Pałacyk przy ul. Strażackiej został wybudowany w 1897 roku przez rodzinę Brassów. Po II wojnie swiatowej, w ramach nacjonalizacji, stał się własnością państwa. Przez kilkadziesiąt lat dwukondygnacyjny budynek, zwany pałacykiem fabrykanta, był siedzibą komisariatu – najpierw milicji, potem policji. Niestety – resort nie przykładał się do utrzymania zabytkowego obiektu, budynek więc niszczał.
Nieremontowany pałacyk został zaniedbany do tego stopnia, że w 2009 policja wyprowadziła się z niego, bo nie nadawał się już do użytku.

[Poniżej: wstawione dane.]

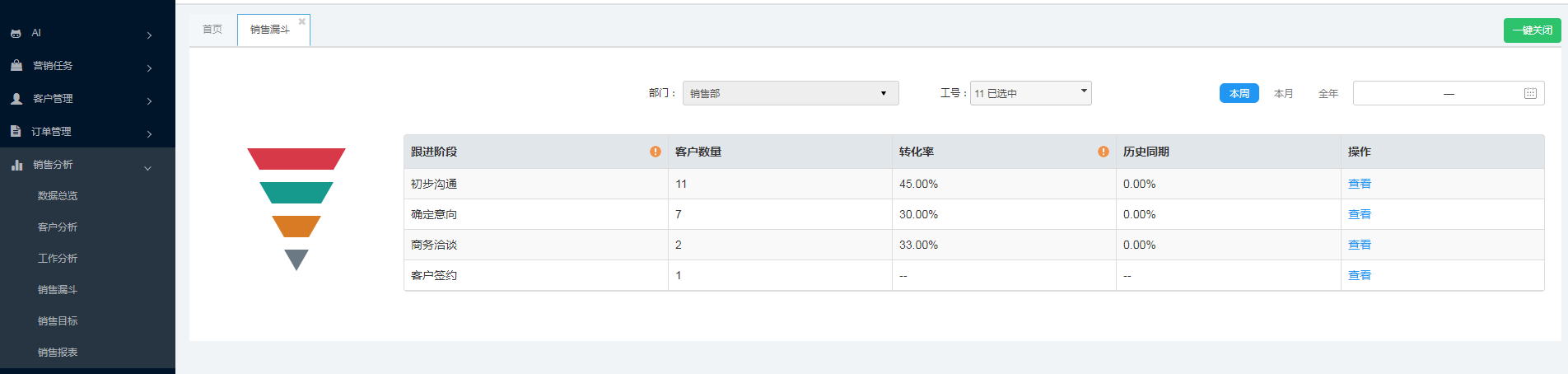Click the marketing tasks briefcase icon
The height and width of the screenshot is (374, 1568).
pos(16,66)
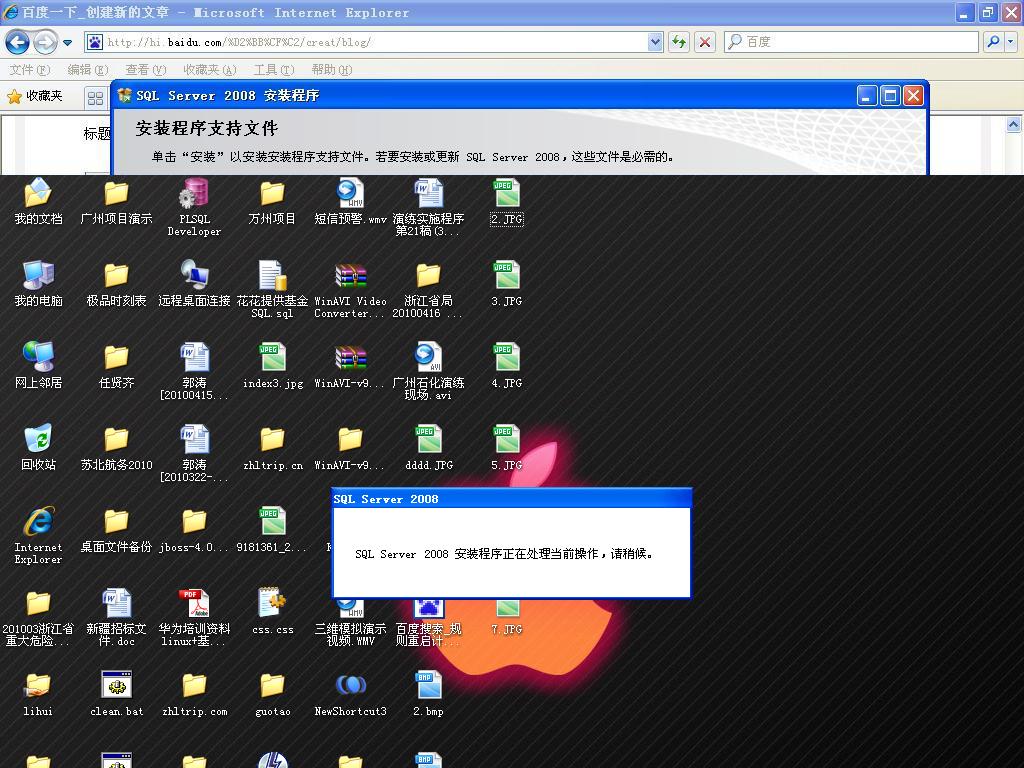Select the 网上邻居 network icon

[x=38, y=359]
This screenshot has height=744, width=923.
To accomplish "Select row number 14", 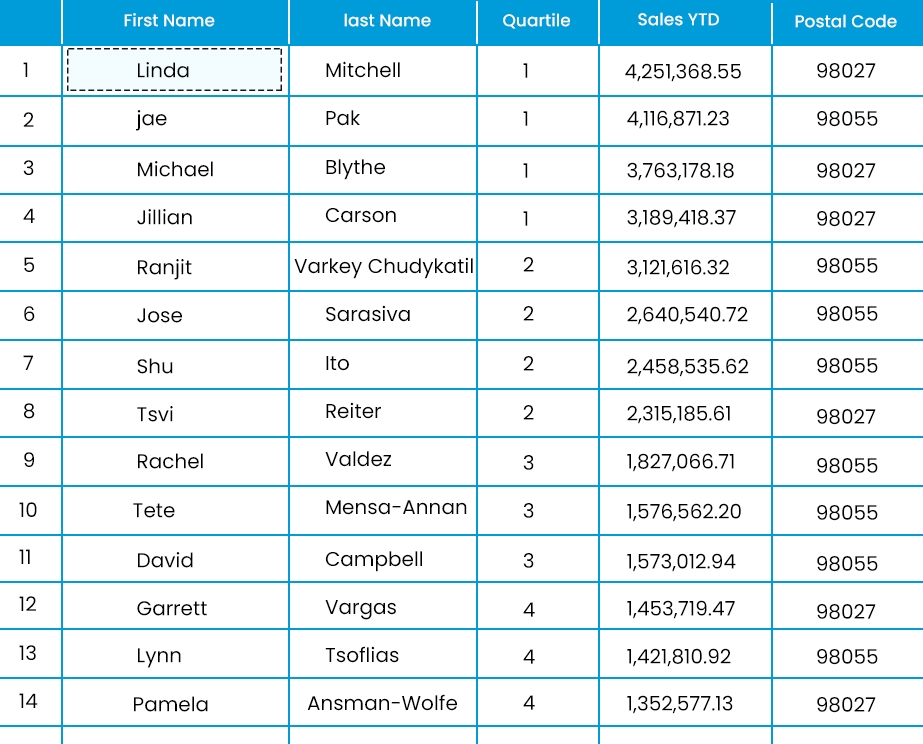I will 28,701.
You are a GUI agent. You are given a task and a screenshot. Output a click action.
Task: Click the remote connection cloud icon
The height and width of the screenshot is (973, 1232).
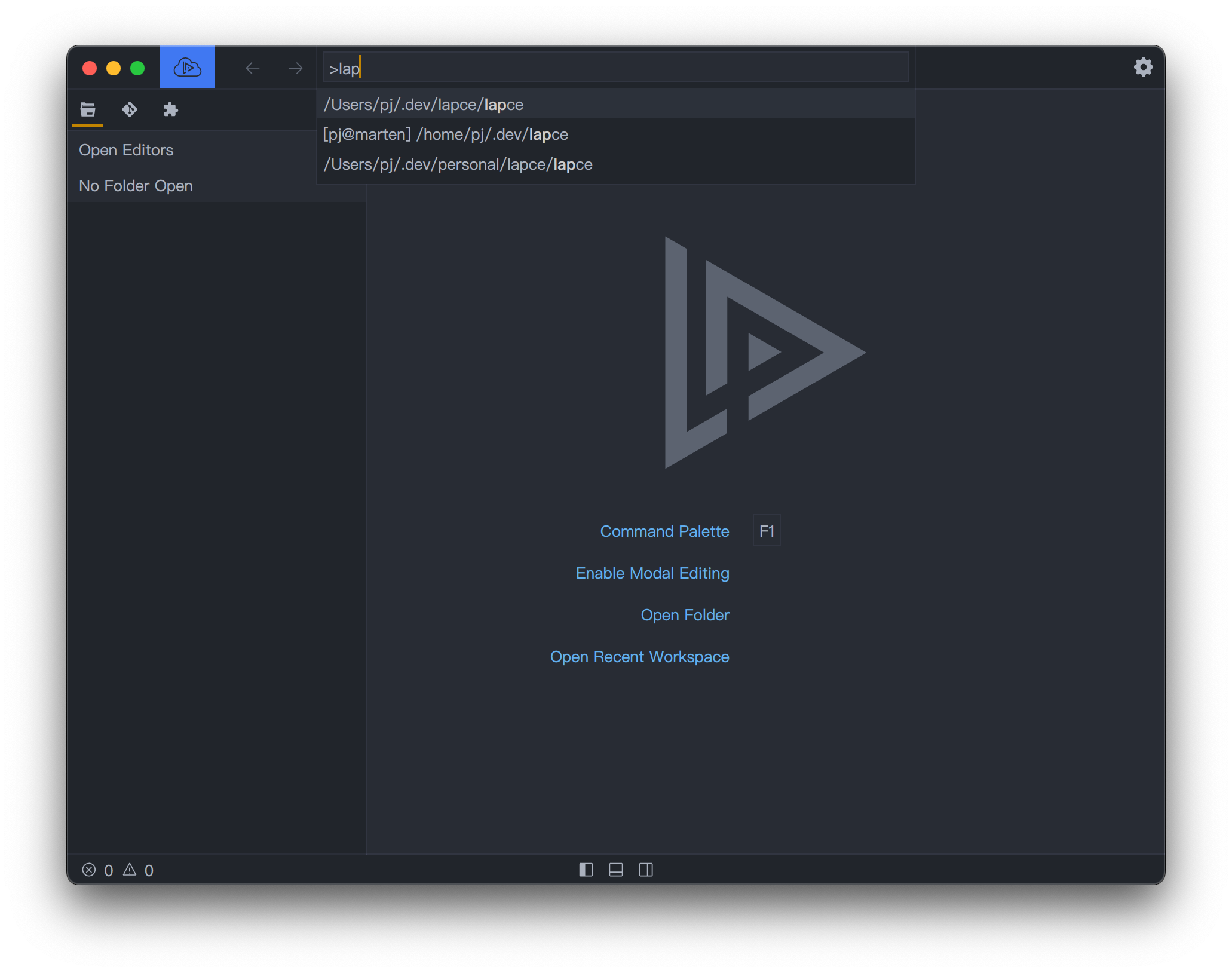coord(187,68)
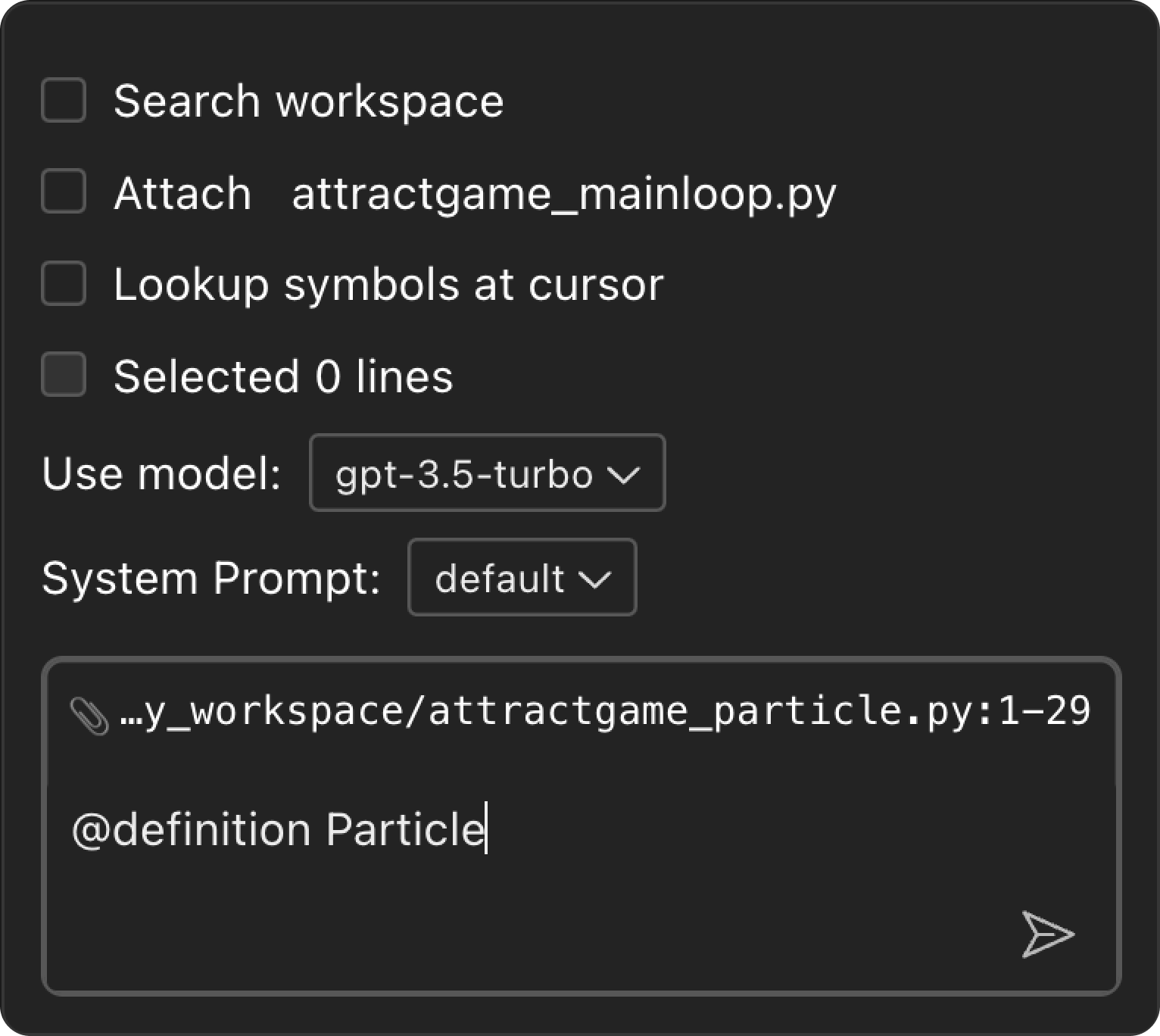This screenshot has height=1036, width=1160.
Task: Toggle Lookup symbols at cursor checkbox
Action: click(64, 284)
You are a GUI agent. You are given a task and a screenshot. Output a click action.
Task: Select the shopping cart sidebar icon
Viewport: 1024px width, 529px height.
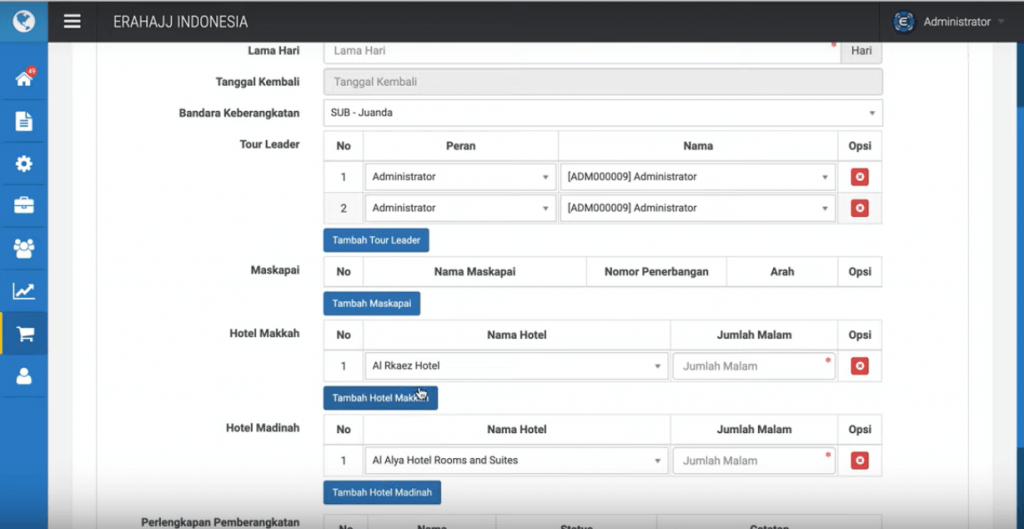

Zarząd nad pałacykiem przejęło wtedy miasto, które teraz – za zgodą wojewody – wystawia nieruchomość na sprzedaż. Licytacja odbędzie się 12 kwietnia w sali sesyjnej magistratu.
Cena wywoławcza za budynek wraz działką o pow. 0,2 ha wynosi 913 tys. zł. Co istotne, cena nieruchomości osiągnięta w przetargu zostanie obniżona o 50 procent, ponieważ obiekt jest wpisany do rejestru zabytków, z czym z kolei wiąże się to, że wszelkie prace w nim prowadzone muszą być realizowane pod nadzorem konserwatora zabytków. To znacznie podniesie koszty modernizacji.